DOI: 10.1093/bjd/ljag086.471 ISSN: 0007-0963

BI17 Cutaneous disease in immunosuppressed haematology and oncology patients: implications for dermatology services

Cristina Grechin, Aoife Boyle, Bairbre Wynne

Abstract

St James’s Hospital has the largest haematology and oncology departments in Ireland. Its stem cell transplant unit is the third largest in the UK and Ireland, having performed over 2500 stem cell and bone marrow transplants. Advances in immunotherapy and targeted treatments have increased dermatological adverse effects, including severe cutaneous reactions, driving growing demand for specialized dermatology input for complex, immunosuppressed inpatients. We conducted a departmental audit to evaluate the frequency, complexity and outcomes of dermatology consultations originating from haematology and oncology services over a 4-month period.
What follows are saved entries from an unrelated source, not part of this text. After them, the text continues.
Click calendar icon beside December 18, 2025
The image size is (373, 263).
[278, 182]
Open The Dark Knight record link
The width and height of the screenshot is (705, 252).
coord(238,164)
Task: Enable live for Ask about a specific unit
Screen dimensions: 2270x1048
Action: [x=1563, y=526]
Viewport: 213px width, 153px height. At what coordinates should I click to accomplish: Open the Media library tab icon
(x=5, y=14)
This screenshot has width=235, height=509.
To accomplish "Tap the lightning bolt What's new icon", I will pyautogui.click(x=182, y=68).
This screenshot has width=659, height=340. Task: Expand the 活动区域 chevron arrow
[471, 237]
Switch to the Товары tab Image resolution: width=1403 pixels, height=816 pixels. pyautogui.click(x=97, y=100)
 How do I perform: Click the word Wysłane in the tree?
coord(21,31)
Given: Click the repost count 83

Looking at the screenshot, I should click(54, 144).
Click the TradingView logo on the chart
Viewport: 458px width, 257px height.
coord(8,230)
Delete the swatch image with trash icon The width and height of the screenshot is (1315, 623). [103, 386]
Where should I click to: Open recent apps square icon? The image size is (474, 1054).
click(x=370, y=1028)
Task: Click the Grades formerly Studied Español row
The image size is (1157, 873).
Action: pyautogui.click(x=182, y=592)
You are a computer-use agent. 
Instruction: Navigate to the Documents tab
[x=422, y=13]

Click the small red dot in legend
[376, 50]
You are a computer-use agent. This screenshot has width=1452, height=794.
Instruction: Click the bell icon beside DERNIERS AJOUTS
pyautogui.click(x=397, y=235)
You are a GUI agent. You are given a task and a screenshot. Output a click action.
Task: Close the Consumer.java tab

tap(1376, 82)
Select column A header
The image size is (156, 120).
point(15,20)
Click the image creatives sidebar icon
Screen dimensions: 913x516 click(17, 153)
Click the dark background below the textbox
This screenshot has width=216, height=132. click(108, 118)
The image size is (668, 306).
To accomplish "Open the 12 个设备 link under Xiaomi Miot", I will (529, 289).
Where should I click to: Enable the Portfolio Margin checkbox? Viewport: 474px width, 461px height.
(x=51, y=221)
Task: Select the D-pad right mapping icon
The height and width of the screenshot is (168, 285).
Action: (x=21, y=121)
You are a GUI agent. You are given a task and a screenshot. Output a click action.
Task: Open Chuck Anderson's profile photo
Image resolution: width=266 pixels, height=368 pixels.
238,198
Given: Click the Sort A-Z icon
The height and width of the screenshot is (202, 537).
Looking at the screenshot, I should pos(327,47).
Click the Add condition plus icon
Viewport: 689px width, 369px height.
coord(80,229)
During this time, haematology and oncology referrals accounted for 17% of all inpatient dermatology consults (9% haematology and 8% oncology). A substantial proportion of these consultations required intensive dermatological input: 42% necessitated skin biopsy, and 43.7% of biopsied cases were subsequently discussed at our multidisciplinary dermato­pathology meeting. Each consultation required a median of three registrar reviews, and approximately one-half of patients required formal outpatient dermatology follow-up. Drug reactions represented the most common diagnosis, accounting for 51.3% of cases. Of these, 35% were attributed to immunotherapy, chemotherapy or targeted therapy, including ipilimumab, nivolumab, pembrolizumab, paclitaxel–carboplatin, folinic acid–fluorouracil–­oxaliplatin (FOLFOX) and enfortumab vedotin. Antibiotics represented the next most frequent cause of drug reactions (13.5%), most commonly vancomycin, linezolid, meropenem and piperacillin–­tazobactam. Inflammatory dermatoses accounted for 37.8% of diagnoses and included folliculitis, rosacea, psoriasis, erythema nodosum, Sweet syndrome, dermatomyositis and lupus. Notably, 10.8% of patients were diagnosed with cutaneous haematological malignancies. This audit highlights the significant and growing workload generated by haematology and oncology referrals to dermatology services, characterized by diagnostic complexity, frequent need for biopsy, and close follow-up. These findings support consideration of dedicated dermatology resources, such as a funded registrar role, to manage the increasing burden of dermatological disease in immunosuppressed patients.